The letter, written on behalf of the AHA, responds to the committee's discussion draft of legislation "Advancing Telehealth Opportunities in Medicare."
Medicare's coverage of telehealth services is lacking compared to the private sector and many state Medicaid programs, and at least 20 states require private payers to pay the same amount for services whether they were delivered in-person or online, according to the letter.
The AHA suggested the following four restrictions should be addressed in order to "modernize" Medicare coverage and payment for telehealth services.

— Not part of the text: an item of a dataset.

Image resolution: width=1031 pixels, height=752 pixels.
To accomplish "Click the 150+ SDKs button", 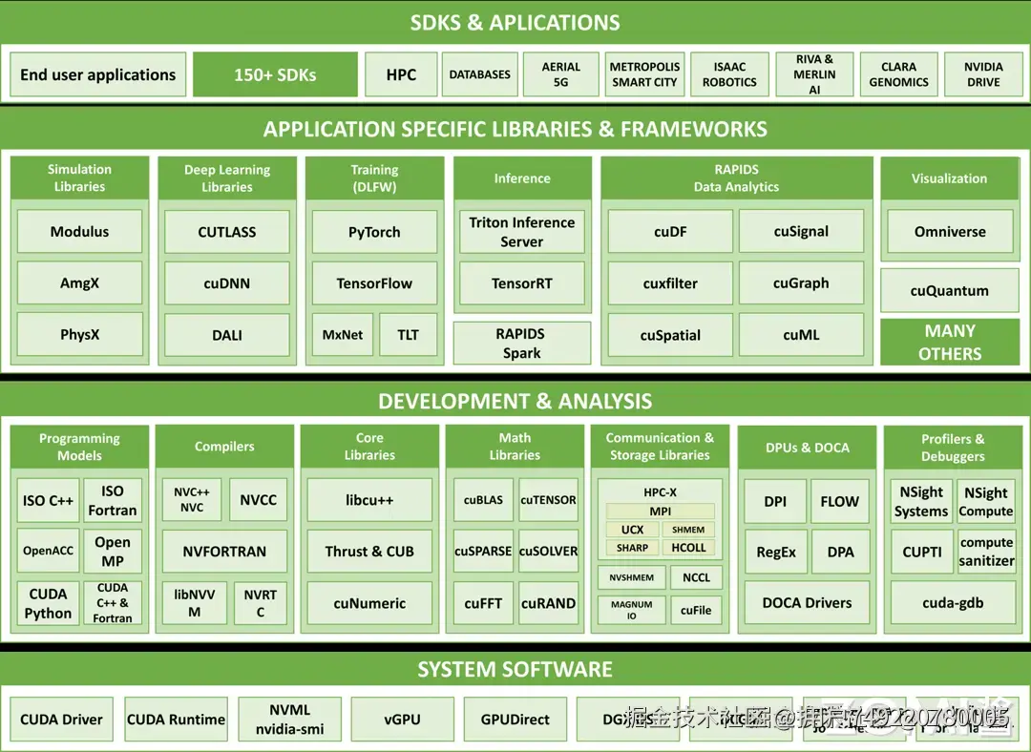I will click(275, 73).
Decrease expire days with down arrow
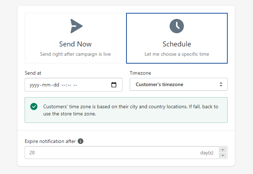 223,155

1. Geographic restrictions. As it stands, Medicare only pays for telehealth services provided to patients from a rural locations designated as shortage areas. However, the AHA noted even metropolitan cities suffer physician shortages, and access to certain specialties is limited across all geographic areas. Additionally, "the almost ubiquitous use of communications technology in American life today has created growing consumer expectations that, where safe and appropriate, healthcare services also can be accessed remotely, regardless of where the individual is located," the letter reads.
2. Covered services. Medicare only covers a small number of services, including consultations, office visits, pharmacological management and diabetes self-management training services, according to the letter. Just 75 service codes of 10,000 physician services are approved for payment when delivered online, a "stark contrast" to what private payers cover.
3. Patient originating site. Only patients who are seen via telemedicine at a specified originating site — a hospital, skilled nursing facility or physician office — can receive coverage for that service. "As our nation's telecommunications infrastructure grows, however, it will be increasingly possible to safely provide care to patients in other settings, including, potentially, the office, school or home," according to the letter.
4. Approved technologies. Medicare only covers telehealth services delivered through real-time video-and-voice telecommunications systems, so services requiring remote monitoring technologies, for example, are not covered, according to the letter.
"Given the growing body of evidence that telehealth increases quality, improves patient satisfaction and reduces costs, we believe a more global approach to expanding Medicare coverage of telehealth is warranted," the letter concludes.